Double-Blind Crossover Trial of Progabide Versus Placebo in Severe Epilepsies

Abstract

In this double-blind, 2-period, crossover trial with randomized treatment assignment, progabide (.+-. 30 mg/kg per day) and placebo were compared as add-on to standard therapy in 20 therapy-resistant epileptic patients (11 males, 9 females; age range, 7-47 yr). The duration of each treatment period was 6 wk. Crossover was performed gradually over 3-4 days. Twenty-four patients entered the study: 3 dropped out for reasons unrelated to progabide effects; 1 dropped out during the placebo period because of increased seizure frequency. Of the 20 patients who completed the study, 14 had partial, 2 partial plus secondary generalized and 4 generalized seizures.
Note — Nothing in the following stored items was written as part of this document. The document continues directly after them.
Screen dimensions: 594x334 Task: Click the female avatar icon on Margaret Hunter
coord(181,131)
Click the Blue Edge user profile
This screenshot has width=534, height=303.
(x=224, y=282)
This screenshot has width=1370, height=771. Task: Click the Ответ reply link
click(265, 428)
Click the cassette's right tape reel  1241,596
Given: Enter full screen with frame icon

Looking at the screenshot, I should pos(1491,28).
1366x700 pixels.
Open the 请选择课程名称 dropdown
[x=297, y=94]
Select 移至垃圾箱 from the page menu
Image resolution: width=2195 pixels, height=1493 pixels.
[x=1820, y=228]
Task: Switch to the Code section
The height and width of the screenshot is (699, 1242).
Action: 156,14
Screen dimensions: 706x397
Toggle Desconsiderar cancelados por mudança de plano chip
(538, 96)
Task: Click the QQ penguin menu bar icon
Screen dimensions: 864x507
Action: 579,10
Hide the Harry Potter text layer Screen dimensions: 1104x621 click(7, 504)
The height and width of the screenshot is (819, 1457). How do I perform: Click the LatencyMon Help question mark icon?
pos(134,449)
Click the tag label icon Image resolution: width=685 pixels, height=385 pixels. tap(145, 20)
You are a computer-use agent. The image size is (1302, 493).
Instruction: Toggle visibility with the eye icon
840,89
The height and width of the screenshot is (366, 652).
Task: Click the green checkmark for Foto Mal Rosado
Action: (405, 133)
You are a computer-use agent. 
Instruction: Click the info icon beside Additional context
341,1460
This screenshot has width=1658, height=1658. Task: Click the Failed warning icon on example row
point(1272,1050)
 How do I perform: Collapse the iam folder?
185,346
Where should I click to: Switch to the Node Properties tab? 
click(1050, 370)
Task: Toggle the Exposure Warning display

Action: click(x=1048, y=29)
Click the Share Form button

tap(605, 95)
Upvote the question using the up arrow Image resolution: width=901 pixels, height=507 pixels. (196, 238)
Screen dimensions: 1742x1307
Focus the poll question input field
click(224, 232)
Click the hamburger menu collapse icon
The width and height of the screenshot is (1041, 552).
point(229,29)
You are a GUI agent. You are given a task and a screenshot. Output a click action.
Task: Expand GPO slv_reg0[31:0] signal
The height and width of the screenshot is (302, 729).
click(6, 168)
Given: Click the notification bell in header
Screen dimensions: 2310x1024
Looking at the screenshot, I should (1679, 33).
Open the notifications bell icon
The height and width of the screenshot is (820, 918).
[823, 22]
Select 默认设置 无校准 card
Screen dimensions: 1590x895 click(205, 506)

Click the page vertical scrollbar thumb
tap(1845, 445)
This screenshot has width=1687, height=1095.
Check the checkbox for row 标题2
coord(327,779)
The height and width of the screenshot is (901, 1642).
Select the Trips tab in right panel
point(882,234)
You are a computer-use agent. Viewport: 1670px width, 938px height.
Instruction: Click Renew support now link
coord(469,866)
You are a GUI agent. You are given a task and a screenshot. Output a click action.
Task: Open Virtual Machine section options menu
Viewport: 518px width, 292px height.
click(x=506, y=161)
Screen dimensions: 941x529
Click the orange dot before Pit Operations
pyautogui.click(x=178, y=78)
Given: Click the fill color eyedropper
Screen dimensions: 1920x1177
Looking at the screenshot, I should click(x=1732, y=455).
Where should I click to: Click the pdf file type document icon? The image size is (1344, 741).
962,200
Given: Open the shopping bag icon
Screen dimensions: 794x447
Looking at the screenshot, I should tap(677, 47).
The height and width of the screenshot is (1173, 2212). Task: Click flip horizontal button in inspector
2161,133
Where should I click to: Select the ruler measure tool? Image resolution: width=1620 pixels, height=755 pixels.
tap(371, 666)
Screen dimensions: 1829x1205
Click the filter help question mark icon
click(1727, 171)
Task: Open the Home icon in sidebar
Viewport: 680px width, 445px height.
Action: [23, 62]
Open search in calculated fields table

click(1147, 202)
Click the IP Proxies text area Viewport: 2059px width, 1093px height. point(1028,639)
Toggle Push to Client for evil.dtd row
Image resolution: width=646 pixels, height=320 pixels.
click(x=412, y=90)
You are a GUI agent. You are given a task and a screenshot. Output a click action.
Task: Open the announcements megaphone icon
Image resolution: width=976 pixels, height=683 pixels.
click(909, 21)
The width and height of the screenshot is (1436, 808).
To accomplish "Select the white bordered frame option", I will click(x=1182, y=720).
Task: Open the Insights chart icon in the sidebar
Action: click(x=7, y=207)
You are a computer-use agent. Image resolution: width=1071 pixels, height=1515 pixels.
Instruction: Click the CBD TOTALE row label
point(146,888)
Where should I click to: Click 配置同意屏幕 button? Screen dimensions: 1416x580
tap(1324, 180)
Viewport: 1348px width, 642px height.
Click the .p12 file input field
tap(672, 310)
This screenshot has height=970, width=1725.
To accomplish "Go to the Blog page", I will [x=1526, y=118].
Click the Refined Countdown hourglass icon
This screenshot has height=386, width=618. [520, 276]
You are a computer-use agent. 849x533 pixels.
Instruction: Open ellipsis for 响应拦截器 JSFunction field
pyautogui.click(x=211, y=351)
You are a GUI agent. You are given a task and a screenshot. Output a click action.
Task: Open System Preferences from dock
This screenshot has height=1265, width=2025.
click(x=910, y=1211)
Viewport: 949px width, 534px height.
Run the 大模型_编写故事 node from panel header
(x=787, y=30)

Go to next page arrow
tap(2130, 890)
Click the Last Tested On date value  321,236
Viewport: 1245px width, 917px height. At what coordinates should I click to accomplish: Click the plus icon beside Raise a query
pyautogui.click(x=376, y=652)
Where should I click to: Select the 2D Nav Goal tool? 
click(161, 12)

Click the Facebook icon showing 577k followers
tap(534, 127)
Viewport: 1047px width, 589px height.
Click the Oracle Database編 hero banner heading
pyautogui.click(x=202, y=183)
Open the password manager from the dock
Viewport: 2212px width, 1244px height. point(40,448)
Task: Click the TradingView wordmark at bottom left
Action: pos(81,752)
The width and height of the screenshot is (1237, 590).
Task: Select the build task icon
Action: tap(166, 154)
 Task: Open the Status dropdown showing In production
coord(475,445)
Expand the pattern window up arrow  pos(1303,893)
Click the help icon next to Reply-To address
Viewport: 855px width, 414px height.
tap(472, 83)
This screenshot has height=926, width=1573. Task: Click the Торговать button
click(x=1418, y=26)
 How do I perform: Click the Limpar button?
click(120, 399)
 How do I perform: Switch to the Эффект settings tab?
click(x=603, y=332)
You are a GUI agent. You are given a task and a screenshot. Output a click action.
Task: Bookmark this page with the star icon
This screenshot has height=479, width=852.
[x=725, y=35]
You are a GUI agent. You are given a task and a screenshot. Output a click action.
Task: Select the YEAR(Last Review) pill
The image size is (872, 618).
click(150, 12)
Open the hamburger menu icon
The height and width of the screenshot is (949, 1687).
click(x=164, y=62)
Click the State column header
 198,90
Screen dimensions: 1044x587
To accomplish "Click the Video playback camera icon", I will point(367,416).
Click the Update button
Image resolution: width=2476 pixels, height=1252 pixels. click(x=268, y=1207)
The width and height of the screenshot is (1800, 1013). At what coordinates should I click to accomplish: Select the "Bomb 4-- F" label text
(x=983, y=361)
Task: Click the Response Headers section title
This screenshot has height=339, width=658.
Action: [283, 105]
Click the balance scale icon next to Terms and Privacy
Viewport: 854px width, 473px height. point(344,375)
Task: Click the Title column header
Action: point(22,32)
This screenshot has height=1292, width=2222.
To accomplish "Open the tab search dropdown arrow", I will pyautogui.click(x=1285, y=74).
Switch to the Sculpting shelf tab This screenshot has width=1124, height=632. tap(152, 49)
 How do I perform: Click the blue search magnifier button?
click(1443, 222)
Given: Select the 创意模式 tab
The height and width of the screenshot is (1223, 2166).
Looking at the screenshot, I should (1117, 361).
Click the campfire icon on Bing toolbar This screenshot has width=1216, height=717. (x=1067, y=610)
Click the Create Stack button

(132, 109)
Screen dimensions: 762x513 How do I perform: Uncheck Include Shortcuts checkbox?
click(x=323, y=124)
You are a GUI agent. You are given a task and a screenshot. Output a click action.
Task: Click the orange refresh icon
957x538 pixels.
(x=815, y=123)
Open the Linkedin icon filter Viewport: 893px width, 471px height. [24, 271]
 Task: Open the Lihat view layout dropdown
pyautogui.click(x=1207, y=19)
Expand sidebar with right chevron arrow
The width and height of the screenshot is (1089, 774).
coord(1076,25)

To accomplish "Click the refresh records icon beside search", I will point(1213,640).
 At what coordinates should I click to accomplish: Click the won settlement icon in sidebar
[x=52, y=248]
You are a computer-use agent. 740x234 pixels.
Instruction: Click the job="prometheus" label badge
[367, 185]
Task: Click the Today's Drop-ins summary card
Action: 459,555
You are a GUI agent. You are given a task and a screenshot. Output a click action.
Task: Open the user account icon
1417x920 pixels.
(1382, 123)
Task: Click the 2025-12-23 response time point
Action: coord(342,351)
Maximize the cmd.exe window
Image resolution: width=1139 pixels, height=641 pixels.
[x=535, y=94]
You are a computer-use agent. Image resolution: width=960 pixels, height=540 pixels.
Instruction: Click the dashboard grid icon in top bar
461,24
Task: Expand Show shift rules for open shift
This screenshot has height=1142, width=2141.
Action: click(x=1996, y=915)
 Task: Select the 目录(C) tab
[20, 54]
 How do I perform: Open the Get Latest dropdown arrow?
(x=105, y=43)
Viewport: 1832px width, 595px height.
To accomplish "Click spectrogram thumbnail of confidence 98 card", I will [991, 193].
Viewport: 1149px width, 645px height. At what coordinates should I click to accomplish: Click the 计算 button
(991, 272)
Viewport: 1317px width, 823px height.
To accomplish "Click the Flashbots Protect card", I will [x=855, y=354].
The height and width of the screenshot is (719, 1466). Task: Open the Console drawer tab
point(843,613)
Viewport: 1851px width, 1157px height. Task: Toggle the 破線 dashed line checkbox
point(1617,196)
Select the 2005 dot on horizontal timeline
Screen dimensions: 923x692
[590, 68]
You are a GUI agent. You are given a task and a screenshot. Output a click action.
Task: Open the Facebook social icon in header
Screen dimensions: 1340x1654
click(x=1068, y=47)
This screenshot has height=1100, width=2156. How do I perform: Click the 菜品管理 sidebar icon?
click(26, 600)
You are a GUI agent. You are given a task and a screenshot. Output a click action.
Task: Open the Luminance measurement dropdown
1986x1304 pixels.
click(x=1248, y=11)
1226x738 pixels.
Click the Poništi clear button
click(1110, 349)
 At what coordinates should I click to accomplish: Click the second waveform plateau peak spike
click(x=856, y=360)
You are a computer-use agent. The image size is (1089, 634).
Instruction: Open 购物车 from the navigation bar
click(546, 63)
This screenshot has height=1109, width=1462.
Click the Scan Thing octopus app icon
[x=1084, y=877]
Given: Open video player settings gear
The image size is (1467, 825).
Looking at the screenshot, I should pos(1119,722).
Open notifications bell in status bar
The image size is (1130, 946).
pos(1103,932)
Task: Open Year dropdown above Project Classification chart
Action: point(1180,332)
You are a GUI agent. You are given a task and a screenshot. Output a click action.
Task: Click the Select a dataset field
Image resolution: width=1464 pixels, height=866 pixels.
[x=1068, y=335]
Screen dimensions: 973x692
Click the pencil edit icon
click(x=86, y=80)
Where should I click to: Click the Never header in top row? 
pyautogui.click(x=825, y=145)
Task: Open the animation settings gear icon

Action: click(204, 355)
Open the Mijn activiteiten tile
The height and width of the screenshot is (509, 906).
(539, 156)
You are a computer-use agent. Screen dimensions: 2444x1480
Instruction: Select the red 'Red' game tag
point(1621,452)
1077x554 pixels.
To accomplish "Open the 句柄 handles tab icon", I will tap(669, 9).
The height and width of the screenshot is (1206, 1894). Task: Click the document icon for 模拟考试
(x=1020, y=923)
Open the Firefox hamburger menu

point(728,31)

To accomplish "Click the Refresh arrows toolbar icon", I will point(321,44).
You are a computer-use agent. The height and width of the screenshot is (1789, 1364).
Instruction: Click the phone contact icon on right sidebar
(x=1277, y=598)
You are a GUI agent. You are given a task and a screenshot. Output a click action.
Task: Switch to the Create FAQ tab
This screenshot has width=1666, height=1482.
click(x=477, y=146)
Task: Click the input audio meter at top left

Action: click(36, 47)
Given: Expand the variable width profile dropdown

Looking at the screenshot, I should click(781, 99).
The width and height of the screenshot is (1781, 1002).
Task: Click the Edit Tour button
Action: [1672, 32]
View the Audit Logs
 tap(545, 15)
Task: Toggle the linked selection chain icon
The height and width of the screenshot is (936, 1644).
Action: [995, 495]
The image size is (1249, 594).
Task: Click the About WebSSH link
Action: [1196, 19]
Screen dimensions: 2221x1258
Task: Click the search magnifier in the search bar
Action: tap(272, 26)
Preexistent antiepileptic treatment consisted of 1 antiepileptic drug (AED) in 3, 2 AED in 8, 3 AED in 5, and 4 AED in 4 patients (mean, 2.5 AED/patient). The following parameters were recorded at biweekly intervals: efficacy parameters, total seizure count, counts of each seizure type, and global clinical judgment; safety parameters, adverse drug effects, brief clinical and neurological examinations, and laboratory tests; and plasma concentrations of progabide and of the associated AED. Twelve patients were considered to be improved (P < 0.01) with progabide by global clinical judgment compared with 2 patients improved with placebo. Of 20, 9 patients had a 48-100% reduction of total seizure count in the verum [experimental] period, leading to a significant reduction of total seizure number and of complex partial seizures in the verum period as compared with the placebo period (P < 0.05). Adverse effects were reported or observed in 10 patients during the progabide period, and in 5 patients in the placebo period. The side effects were generally mild and consisted of somnolence in 4 cases and of tremors, dry mouth, troubles of equilibrium, anorexia, euphoria, depression and anxiety in individual patients: a 15-20% reduction of the progabide dose was required in 2 cases only. No treatment-related alterations in results of laboratory tests were observed.